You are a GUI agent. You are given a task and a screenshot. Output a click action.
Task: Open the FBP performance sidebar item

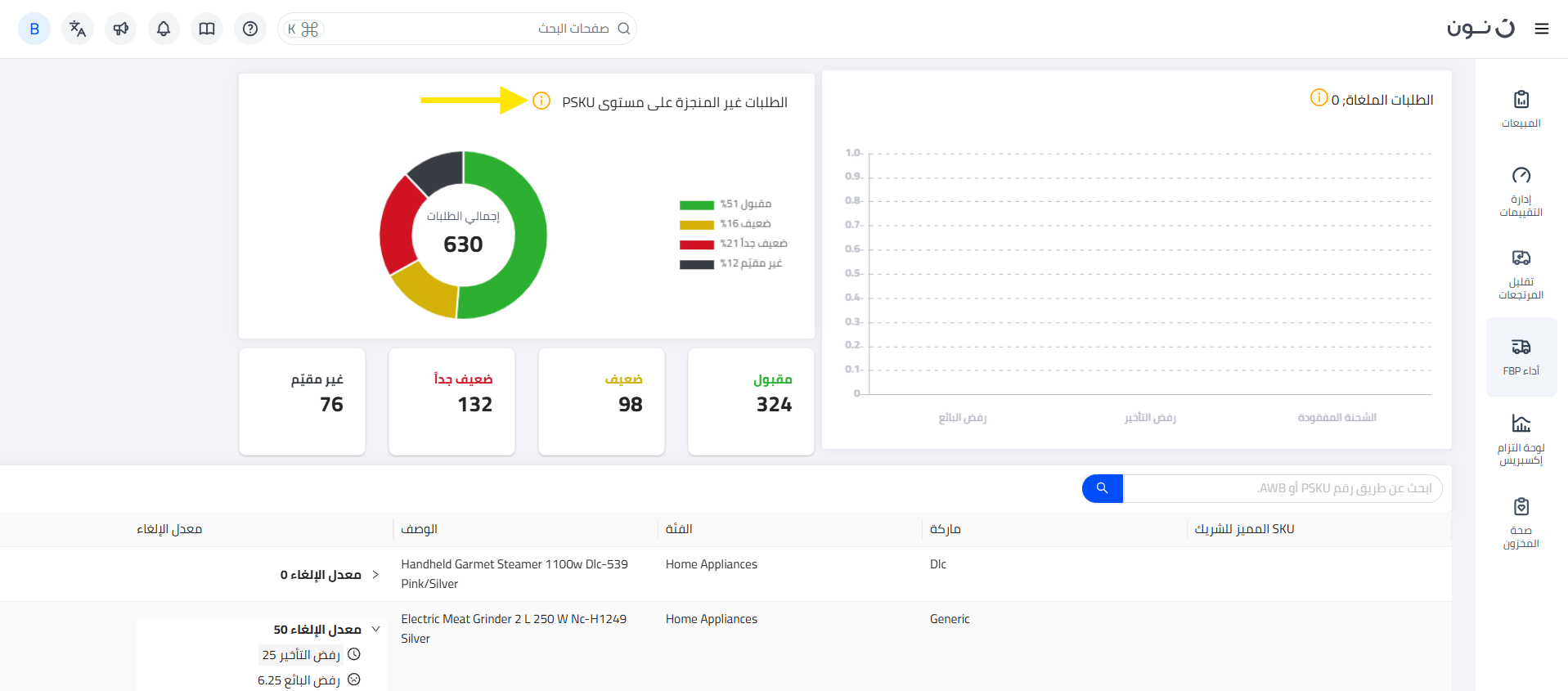[x=1521, y=357]
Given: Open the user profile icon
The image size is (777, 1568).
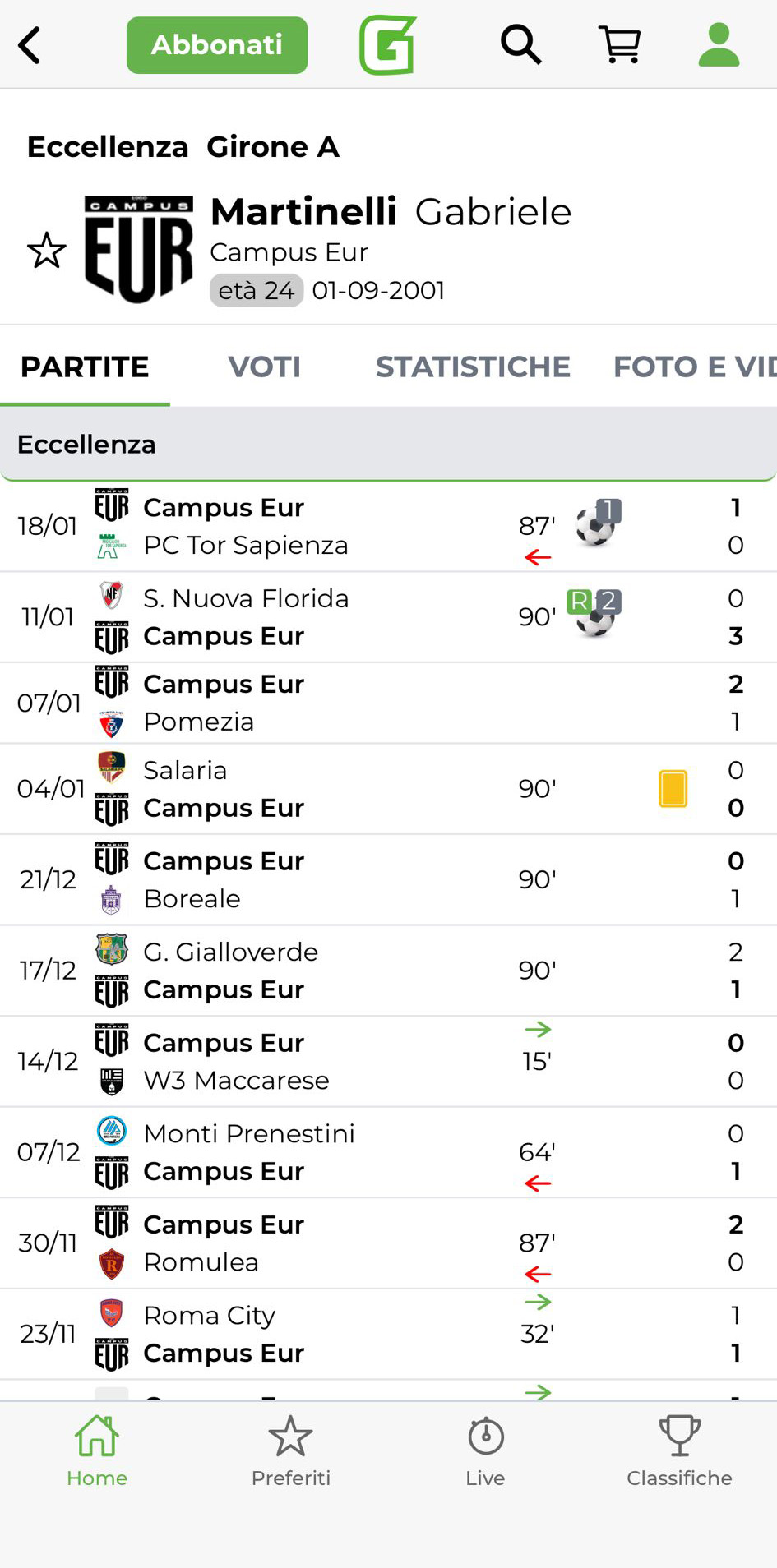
****
Reproduce each record above by retyping it exactly; omit all images.

You are a GUI agent. You are given a task and a screenshot. Output a click action.
Task: Open the FBP performance sidebar item

[x=1521, y=357]
Given: Open the user profile icon
The image size is (777, 1568).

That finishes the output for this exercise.